── Extrait du texte ──

Crise mondiale et deuxième vague à l’horizon. Pendant ce temps, les tracas parallèles s’accumulent: la SSR perd le droit de diffusion de la Ligue des Champions et Blocher tend sa sébile.

Normalement l’été, pour la classe politique, rime largement avec farniente. Cette fois pourtant, crise mondiale oblige et deuxième vague à l’horizon, la mauvaise transpiration guette le parlementaire fédéral.

Comme si cela ne suffisait pas, les embrouilles anecdotiques semblent fleurir avec une vigueur inhabituelle. A côté de «Mais qui donc va payer pour les masques obligatoires?» se greffe la question autrement déchirante de savoir si la SSR a eu raison de ne pas surenchérir pour conserver les droits de diffusion de la Ligue des Champions.

Payer la redevance pour se taper de l’aviron ou du curling voilà qui pourrait relancer la verve des ultra-libéraux contre ce qu’ils estiment n’être rien d‘autre qu’un racket d’état. L’argument du chef des sports de la RTS Massimo Lorenzi – «on ne pouvait gaspiller l’argent du public et renoncer à tout le reste» – se retourne facilement: quel pourcentage parmi ceux qui paient la redevance, c’est-à-dire grosso modo tout le monde, se passionne pour tous les sports sauf le football?

───
── Données de travail ──

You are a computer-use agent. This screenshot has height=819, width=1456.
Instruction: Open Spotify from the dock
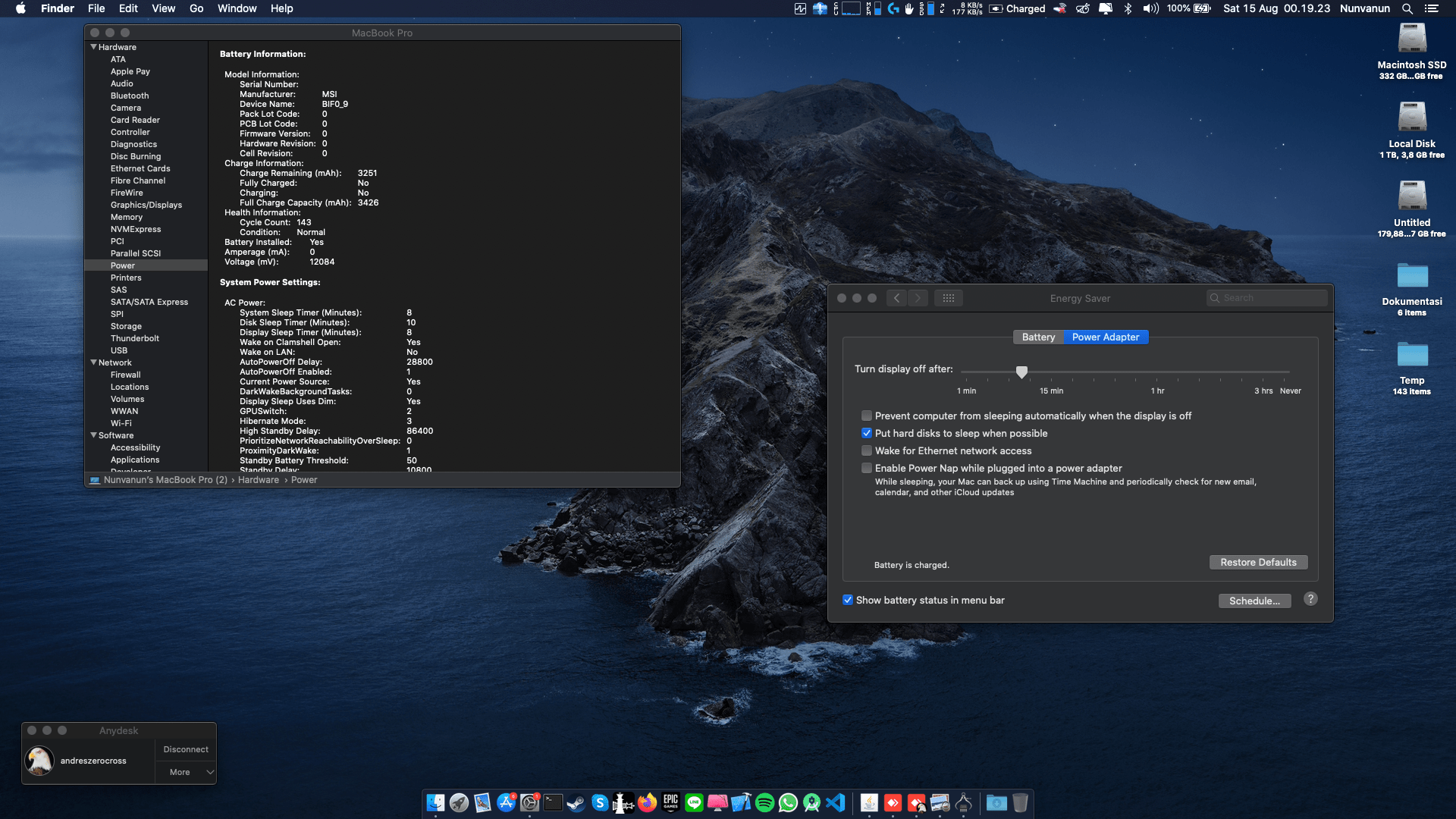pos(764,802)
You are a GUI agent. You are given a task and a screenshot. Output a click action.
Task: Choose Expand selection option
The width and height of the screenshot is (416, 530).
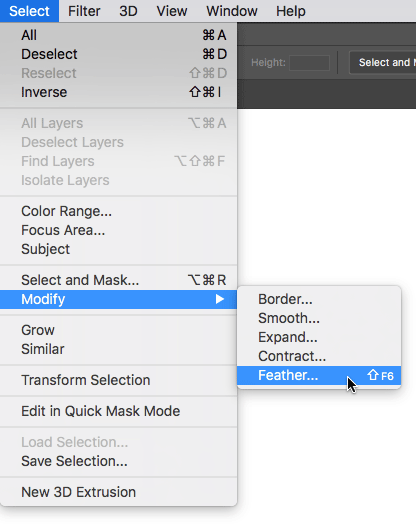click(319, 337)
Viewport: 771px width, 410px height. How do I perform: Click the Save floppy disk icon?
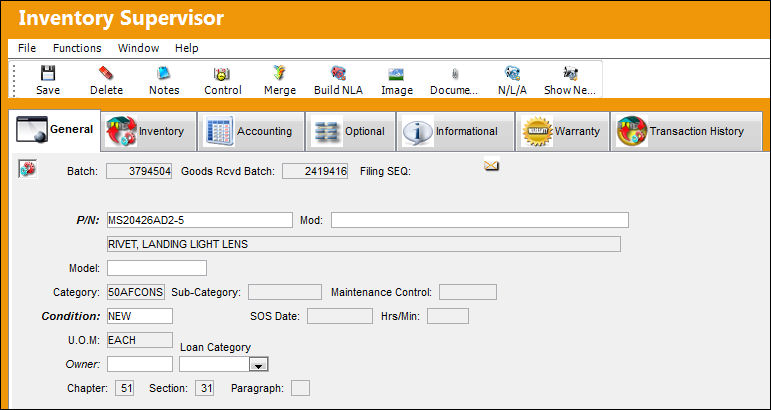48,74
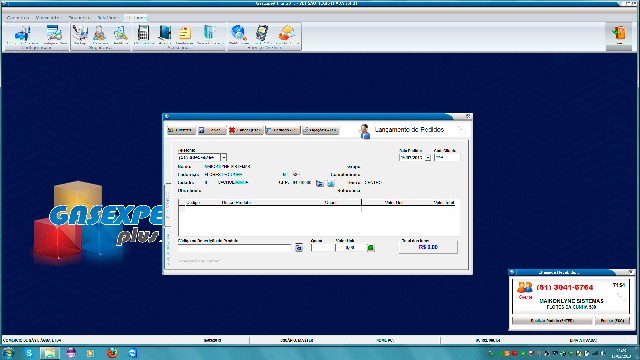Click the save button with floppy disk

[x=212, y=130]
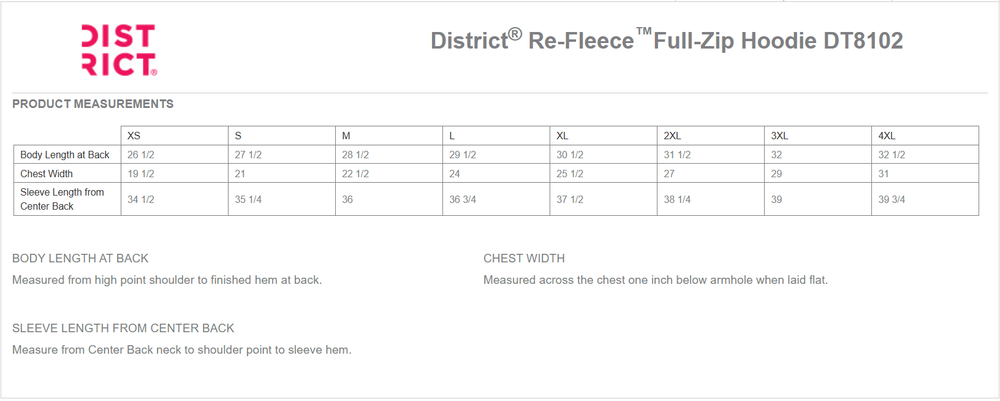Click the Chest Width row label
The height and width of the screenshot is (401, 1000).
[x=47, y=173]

───

__Consigne écrite 1__: Peux-tu reprendre toutes les entrées ci-dessus en substituant « Firefox » à « Spotify », sans rien changer d'autre et en omettant les images ?
__Consigne écrite 2__: Peux-tu poursuivre le texte sur la SSR et les droits de la Ligue des Champions à partir de sa dernière phrase ?

__Résultat attendu 1__:
You are a computer-use agent. This screenshot has height=819, width=1456.
Instruction: Open Firefox from the dock
pos(764,802)
You are a GUI agent. You are given a task and a screenshot. Output a click action.
Task: Choose Expand selection option
The width and height of the screenshot is (416, 530).
click(319, 337)
Viewport: 771px width, 410px height. How do I perform: Click the Save floppy disk icon?
48,74
Click the save button with floppy disk

[x=212, y=130]
Click the Chest Width row label
The height and width of the screenshot is (401, 1000).
[x=47, y=173]

__Résultat attendu 2__:
Mais le pompon du tracas estival, on le doit sans doute à l’inusable pépé Blocher, dont les capacités de nuisance paraissent se fortifier avec l’âge. Monsieur veut sa rente d’ancien conseiller fédéral. D’autant plus qu’il y a bêtement droit. Mais voilà avec Blocher rien n’est simple, surtout que l’homme cumule deux tares qui le rendrait inéligible à tout obole publique: il est bien riche et il pense mal.

Voilà tout le monde bien embêté comme le résume, avec son art habituel de la synthèse coupante, le très expérimenté parlementaire Brélaz: «Soit on refuse, et il passe pour un martyr; soit on accepte, et on passe pour des lâches». Il est tout de même assez baroque d’envisager que dans certains cas, mais peut-être cela ne concerne-t-il que Blocher, le versement d’une rente dépend non pas du droit effectif à cette même rente, mais de l’image que souhaitent donner d’eux-mêmes ceux qui tiennent les cordons de la bourse, à savoir en l’occurrence les parlementaires fédéraux, du moins ceux qui sont membres de la Délégation des finances.

La loi paraît en effet claire: les conseillers fédéraux quittant leurs fonctions après au moins 4 ans, ce qui est le cas de Blocher, ont droit à une rente complète, c’est-à-dire la moitié de leur salaire, aux alentours donc de 200 000 francs par année.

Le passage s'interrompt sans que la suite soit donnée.